• Assignment:
Go over the entries and report the lines where the word "below" occurs.

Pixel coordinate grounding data
====

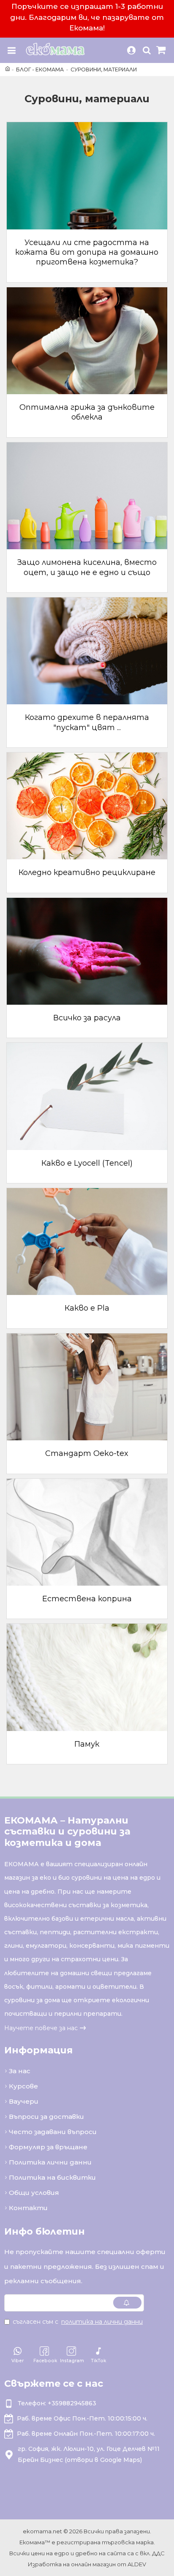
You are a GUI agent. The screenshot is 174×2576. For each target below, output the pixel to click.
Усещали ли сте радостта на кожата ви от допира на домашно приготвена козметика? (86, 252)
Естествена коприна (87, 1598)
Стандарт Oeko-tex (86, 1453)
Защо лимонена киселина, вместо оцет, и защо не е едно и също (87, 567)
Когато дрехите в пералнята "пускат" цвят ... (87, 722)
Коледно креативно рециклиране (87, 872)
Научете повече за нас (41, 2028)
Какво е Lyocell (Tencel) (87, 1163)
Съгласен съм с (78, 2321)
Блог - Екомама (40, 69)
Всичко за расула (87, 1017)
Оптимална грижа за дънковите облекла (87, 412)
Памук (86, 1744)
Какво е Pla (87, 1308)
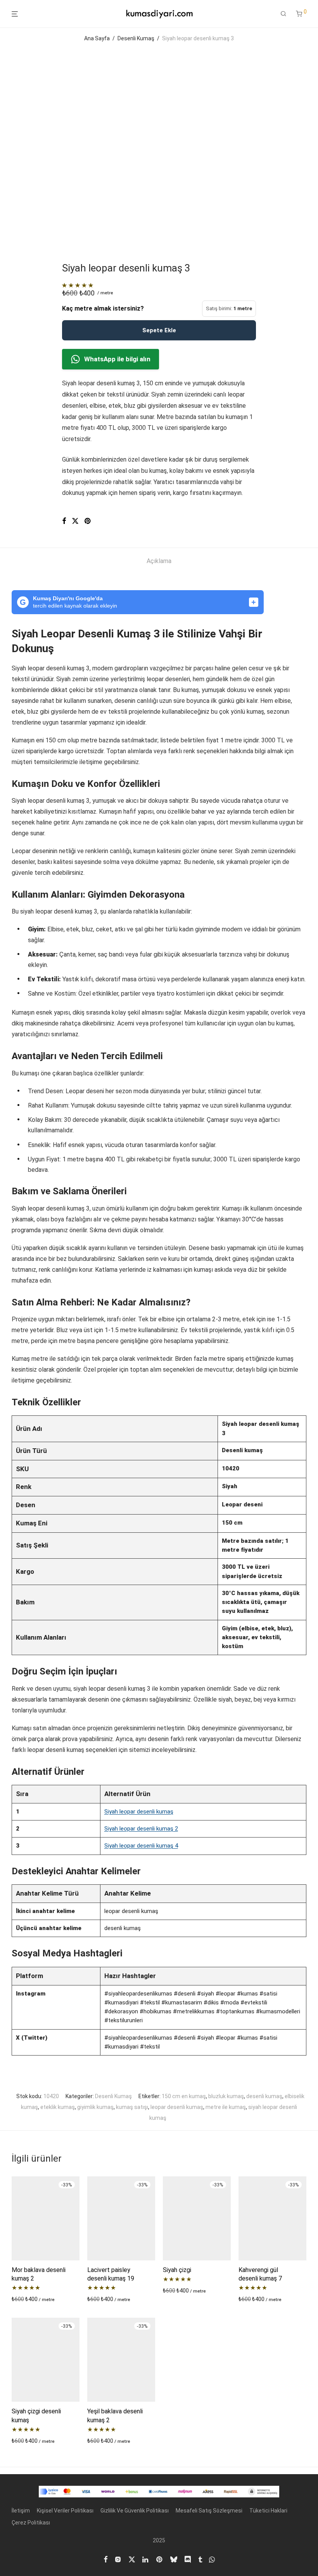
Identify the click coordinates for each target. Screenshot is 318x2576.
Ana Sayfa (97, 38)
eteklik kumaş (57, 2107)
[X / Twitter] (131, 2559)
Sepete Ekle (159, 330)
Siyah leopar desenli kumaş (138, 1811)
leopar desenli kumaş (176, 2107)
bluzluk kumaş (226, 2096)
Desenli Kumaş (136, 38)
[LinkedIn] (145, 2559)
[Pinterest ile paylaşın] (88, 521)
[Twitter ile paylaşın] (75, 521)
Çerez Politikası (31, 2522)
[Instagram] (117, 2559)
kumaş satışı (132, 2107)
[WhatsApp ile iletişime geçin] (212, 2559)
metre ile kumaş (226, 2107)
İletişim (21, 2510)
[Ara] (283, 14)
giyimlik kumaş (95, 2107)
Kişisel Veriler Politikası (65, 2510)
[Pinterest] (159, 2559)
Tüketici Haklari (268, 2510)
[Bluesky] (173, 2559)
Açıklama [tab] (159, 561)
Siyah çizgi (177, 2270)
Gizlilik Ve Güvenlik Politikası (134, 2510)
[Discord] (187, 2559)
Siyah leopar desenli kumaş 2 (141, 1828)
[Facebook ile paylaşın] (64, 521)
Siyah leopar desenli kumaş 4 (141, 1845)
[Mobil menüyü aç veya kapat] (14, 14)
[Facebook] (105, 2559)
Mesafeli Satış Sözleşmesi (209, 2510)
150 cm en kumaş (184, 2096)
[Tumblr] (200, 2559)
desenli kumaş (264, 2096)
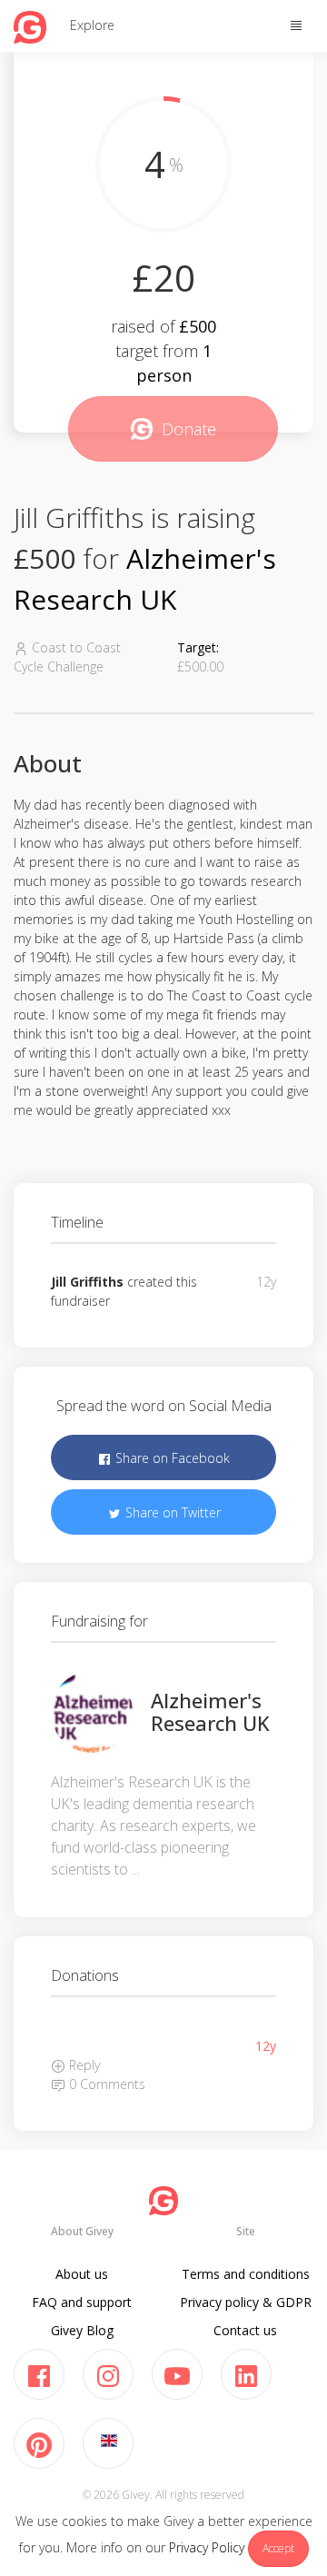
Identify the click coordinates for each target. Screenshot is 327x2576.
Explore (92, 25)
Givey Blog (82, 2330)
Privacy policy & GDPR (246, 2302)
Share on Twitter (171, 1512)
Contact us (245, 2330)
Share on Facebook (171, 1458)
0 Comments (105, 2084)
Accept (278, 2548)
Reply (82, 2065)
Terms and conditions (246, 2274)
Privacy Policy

====

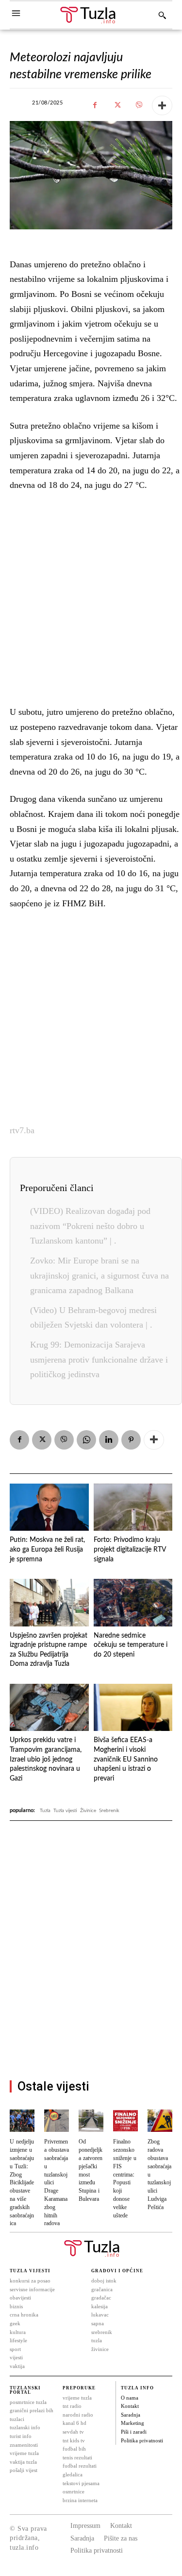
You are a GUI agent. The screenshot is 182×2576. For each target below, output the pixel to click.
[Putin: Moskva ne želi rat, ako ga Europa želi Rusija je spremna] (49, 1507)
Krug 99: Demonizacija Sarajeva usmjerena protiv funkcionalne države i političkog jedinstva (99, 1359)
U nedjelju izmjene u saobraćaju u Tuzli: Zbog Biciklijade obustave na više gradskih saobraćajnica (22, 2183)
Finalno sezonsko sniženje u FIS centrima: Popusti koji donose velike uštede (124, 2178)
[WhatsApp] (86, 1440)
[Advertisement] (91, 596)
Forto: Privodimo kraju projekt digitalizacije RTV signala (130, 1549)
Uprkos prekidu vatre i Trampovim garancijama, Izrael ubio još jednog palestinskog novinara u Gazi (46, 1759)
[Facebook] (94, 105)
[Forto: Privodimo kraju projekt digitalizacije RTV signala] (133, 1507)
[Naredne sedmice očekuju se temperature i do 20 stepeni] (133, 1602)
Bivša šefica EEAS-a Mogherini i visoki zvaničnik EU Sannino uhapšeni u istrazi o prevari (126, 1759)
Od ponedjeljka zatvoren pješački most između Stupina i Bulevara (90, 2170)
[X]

====

• Final answer:
You are a GUI agent. The screenshot is 174×2576. For each target below, output the pixel to click.
You are a GUI agent. The screenshot is 182×2576. For each target below, output the pixel to click.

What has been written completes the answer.